I'm trying to capture write to stdout (or stderr), but apparently the actual data is related to the exit event. I wrote a simple C program that writes to stdout and stderr.

#include <stdio.h>
    printf("Standard output\n");
    fprintf(stderr, "Standard error\n");
    return 0;

I compile it with 'gcc example.c -o example'. If I now start sysdig with

sudo sysdig --unbuffered -X syscall.type=write and proc.name=example

and run ./example, I get to following output

91612 20:12:09.273696708 2 example (12909) > write fd=1(<f>/dev/pts/1) size=16 
91613 20:12:09.273726879 2 example (12909) > write fd=2(<f>/dev/pts/1) size=15 

No data is shown, and only the enter event (>) is shown. Also the stdout chisel doesn't produce any output

sudo sysdig --unbuffered -X -c stdout syscall.type=write and proc.name=example

Is the problem in my example program or where? If I run sysdig without any parameters, it sometimes shows also the exit event for some processes.

I'm running Ubuntu 20.04 distribution, and the version of sysdig is 0.26.4. For more information on sysdig, see GitHub repository of sysdig .

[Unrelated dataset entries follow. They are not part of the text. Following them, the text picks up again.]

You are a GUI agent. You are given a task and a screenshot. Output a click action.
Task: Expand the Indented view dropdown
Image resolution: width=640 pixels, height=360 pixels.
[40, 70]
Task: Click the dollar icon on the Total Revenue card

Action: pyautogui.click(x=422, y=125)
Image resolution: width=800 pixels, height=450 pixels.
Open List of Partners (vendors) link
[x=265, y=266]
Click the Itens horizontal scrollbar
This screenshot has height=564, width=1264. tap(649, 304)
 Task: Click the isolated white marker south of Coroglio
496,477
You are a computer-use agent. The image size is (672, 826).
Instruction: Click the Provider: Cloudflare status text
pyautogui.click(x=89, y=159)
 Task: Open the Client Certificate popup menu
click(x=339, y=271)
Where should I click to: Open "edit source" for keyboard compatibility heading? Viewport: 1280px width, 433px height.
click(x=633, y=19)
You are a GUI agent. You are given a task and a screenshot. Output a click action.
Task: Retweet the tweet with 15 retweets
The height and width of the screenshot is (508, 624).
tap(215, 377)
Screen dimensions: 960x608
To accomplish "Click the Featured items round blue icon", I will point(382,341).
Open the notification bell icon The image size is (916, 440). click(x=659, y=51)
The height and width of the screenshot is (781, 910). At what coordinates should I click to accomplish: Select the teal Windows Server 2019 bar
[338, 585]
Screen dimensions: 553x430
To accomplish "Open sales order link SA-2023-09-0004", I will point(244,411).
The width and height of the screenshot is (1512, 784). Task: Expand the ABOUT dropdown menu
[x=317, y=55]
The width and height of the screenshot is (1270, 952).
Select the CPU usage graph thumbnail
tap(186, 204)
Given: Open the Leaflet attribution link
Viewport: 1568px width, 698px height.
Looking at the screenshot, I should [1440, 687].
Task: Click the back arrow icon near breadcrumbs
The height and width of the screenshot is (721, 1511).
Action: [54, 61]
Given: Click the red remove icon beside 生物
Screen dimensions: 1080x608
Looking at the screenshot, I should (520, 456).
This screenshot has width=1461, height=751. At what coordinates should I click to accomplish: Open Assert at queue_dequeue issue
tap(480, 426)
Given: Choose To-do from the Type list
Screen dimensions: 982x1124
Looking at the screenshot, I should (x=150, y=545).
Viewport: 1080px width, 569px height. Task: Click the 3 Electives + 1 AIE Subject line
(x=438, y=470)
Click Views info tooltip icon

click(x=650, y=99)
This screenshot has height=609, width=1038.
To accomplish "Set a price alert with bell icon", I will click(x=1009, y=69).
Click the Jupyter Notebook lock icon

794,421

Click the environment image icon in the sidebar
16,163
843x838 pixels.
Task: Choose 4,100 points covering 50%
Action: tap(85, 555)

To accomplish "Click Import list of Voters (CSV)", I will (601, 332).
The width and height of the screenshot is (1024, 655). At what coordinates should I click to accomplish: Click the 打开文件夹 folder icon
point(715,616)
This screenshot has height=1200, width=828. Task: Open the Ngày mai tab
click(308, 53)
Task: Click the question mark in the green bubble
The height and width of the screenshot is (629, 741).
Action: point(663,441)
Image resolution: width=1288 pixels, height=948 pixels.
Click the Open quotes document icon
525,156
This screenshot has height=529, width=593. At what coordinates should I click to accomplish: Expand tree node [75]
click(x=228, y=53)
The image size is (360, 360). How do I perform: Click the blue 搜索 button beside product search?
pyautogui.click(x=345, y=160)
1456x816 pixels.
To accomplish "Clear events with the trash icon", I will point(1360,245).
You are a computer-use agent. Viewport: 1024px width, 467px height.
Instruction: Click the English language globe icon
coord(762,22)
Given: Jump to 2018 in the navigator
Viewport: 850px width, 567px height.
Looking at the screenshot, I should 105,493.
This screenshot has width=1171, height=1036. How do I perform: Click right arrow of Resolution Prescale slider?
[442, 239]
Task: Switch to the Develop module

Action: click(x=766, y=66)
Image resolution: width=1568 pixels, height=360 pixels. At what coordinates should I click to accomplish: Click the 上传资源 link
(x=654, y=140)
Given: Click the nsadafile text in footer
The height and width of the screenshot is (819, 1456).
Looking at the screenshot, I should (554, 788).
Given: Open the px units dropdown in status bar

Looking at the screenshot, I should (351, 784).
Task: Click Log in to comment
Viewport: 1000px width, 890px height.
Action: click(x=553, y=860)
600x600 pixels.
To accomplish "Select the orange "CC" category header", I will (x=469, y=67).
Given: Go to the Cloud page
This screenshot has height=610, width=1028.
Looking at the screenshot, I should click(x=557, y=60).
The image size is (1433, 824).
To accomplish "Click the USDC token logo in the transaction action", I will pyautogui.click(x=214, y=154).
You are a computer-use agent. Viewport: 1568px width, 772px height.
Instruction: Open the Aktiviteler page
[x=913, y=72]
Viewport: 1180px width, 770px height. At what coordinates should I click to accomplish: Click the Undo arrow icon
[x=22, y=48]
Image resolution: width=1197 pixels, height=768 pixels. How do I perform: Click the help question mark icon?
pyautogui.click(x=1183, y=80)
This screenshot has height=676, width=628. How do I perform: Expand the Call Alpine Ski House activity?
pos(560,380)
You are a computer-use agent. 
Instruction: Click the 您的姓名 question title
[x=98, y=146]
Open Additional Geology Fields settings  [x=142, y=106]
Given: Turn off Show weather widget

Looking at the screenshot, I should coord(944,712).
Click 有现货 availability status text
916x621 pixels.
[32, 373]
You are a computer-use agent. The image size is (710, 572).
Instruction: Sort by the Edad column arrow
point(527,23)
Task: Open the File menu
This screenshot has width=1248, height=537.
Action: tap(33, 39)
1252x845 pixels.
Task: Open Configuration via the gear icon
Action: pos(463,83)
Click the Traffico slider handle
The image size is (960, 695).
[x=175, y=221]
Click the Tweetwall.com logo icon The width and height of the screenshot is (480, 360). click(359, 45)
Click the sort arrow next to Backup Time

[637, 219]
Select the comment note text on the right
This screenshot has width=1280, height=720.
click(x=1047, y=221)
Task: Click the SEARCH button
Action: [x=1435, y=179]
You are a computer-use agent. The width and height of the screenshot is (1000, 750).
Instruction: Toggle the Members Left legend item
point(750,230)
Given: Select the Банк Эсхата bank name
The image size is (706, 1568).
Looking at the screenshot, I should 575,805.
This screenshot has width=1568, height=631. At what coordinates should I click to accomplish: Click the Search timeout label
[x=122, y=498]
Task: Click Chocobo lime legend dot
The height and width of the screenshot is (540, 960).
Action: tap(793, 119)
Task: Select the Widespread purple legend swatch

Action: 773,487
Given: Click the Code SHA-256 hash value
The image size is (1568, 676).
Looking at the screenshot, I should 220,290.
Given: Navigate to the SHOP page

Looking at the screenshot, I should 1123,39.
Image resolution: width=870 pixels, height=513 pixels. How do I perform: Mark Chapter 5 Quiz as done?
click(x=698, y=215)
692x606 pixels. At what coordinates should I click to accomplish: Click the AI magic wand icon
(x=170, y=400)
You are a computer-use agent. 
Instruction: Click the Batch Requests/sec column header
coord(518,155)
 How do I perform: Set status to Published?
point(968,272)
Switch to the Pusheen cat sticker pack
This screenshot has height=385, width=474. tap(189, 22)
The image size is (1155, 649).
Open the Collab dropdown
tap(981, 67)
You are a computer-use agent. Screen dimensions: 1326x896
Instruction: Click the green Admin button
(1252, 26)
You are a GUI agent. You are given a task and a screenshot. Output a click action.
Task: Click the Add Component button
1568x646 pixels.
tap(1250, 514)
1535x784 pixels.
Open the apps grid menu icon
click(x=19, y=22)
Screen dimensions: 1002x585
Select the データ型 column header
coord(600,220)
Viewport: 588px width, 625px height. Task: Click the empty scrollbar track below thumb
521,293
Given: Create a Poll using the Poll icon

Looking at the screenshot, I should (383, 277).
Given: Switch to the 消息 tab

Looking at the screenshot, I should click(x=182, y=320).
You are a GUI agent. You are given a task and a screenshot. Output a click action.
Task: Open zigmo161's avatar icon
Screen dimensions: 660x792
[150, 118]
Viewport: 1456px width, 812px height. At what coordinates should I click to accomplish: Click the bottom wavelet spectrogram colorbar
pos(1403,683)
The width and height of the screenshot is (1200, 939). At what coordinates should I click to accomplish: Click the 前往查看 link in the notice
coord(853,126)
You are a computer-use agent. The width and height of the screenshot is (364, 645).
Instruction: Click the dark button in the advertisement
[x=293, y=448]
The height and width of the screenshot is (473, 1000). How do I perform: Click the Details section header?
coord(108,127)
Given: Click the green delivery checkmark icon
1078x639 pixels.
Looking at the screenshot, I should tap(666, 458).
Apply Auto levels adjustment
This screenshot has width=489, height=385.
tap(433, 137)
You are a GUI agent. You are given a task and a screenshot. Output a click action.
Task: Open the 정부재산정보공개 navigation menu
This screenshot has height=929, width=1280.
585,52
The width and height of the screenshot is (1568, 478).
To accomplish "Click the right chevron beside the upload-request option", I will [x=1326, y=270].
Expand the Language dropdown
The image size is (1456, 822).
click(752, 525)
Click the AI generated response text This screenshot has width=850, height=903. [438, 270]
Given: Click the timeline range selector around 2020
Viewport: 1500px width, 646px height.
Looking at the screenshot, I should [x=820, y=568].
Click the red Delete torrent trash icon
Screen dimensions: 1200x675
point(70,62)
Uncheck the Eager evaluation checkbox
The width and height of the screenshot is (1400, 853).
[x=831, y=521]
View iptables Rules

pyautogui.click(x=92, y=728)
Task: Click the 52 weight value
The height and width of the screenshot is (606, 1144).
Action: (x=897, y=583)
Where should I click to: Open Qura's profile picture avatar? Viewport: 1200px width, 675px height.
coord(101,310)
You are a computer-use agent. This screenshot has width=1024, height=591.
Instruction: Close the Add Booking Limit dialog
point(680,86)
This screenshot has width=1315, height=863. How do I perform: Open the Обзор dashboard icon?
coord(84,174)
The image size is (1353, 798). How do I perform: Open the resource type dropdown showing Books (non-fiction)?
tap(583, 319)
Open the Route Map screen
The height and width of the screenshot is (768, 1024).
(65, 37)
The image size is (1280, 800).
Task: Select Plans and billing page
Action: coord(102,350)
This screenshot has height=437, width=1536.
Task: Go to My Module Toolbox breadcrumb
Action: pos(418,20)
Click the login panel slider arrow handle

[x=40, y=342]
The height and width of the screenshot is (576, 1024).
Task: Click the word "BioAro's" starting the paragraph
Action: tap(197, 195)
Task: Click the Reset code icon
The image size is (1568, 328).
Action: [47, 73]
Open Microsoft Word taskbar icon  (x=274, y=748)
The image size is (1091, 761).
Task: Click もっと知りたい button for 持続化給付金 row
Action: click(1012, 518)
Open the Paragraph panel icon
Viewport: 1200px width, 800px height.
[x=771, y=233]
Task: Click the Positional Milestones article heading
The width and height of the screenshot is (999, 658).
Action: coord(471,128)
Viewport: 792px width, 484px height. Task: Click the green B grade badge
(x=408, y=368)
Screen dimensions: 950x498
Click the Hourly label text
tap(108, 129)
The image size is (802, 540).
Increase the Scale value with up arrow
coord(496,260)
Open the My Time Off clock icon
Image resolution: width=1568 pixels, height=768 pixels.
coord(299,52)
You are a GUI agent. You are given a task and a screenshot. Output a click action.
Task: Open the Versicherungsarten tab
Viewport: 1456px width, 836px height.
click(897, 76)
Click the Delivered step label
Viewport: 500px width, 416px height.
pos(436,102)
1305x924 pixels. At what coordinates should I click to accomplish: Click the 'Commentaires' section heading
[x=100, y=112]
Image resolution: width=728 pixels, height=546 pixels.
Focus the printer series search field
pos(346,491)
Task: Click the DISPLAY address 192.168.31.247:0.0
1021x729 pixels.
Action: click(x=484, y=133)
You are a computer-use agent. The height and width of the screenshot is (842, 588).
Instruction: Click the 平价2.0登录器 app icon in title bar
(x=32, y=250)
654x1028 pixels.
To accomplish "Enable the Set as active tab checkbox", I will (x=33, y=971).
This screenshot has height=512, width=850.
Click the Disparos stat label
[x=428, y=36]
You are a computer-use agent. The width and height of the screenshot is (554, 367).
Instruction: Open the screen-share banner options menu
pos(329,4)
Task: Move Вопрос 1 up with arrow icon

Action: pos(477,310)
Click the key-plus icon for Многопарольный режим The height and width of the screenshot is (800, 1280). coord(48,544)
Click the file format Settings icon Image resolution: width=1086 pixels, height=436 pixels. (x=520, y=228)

  • I think you need to provide some information on sysdig, i.e., what Linux distro are you using? On Debian 10, if I type "man -k sysdig" it returns "sysdig: nothing appropriate." May 10, 2021 at 20:40
  • @CinaedSimson I added information about my distribution and sysdig. The man command does not give any results for programs that are not installed. At least on Ubuntu I can get information about the package with 'apt show sysdig', even if it is not installed. Try the Debian equivalent of it. May 11, 2021 at 5:54
  • Thanks - I'm aware of the command. I'm running Debian 10. Sorry, I don't know anything about it. May 11, 2021 at 7:19

1 Answer 1


Apparently there was some problem with the version that came with Ubuntu. I downloaded the latest version (0.27.1) from sysdig website, and now the result is correct:

65099 19:55:54.695520567 7 example (10805) > write fd=1(<f>/dev/pts/0) size=16 
65102 19:55:54.695526434 7 example (10805) < write res=16 data=
    0x0000: 5374 616e 6461 7264 206f 7574 7075 740a  Standard output.
65103 19:55:54.695528110 7 example (10805) > write fd=2(<f>/dev/pts/0) size=15 
65104 19:55:54.695529507 7 example (10805) < write res=15 data=
    0x0000: 5374 616e 6461 7264 2065 7272 6f72 0a  Standard error.